Chinese Treebank 7.0 includes text from the following genres and sources.

*Genre*

	

*# words*

Newswire (Xinhua)

	250,000

News Magazine (Sinorama)

	

150,000

Broadcast News (CBS, CNR, CTS, CCTV, VOM)

	

270,000

Broadcast Conversation (CCTV, CNN, MSNBC, Phoenix)

	

170,000

Total

	

840,000

The annotation of syntactic structure trees for the Chinese newswire 
data was taken from Chinese Treebank 5.0 and updated with some 
corrections. Known problems, like multiple tree nodes at the top level, 
were fixed. Inconsistent annotations for object control verbs were also 
corrected. The residual Traditional Chinese characters in the Sinorama 
portion of the data, the result of incomplete automatic conversion, have 
been manually normalized to Simplified Chinese characters.

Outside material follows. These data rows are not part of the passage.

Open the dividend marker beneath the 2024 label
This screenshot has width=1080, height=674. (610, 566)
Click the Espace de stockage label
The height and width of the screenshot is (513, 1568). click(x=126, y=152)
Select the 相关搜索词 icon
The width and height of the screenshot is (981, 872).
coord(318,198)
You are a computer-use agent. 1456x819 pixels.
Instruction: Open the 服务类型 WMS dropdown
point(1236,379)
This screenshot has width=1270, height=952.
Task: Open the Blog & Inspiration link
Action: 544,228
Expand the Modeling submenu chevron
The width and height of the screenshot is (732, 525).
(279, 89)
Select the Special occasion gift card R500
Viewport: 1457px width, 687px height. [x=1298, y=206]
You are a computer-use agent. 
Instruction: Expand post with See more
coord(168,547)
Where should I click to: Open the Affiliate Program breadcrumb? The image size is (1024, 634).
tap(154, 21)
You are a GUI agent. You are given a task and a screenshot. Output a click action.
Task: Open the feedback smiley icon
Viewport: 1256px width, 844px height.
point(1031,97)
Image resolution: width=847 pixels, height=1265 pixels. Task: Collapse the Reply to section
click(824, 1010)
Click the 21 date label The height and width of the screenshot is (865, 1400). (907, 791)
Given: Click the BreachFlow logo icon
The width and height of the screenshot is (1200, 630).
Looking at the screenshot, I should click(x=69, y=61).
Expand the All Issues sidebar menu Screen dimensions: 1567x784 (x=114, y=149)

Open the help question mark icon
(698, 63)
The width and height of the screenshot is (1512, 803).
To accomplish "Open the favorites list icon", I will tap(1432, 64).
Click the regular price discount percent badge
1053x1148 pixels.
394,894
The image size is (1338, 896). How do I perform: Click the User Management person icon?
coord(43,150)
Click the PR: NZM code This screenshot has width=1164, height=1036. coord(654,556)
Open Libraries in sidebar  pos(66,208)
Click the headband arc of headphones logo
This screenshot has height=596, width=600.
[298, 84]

This release contains the frame files for each annotated verb or noun, 
which specify the argument structure (semantic roles) for each 
predicate. The frame files are effectively lexical guidelines for the 
propbank annotation. The semantic roles annotated in this data can only 
be interpreted with respect to these frame files.  The annotation of the 
verbs in the Xinhua news portion of the data is taken from Chinese 
Proposition Bank 1.0 (LDC2005T23) 
<http://www.ldc.upenn.edu/Catalog/CatalogEntry.jsp?catalogId=LDC2005T23>. 
The annotation of the predicate-argument structure of the included 
nouns, which are primarily nominalizations, has not been previously 
released. The Sinorama portion of the data, both for verbs and nouns, 
has not been previously released.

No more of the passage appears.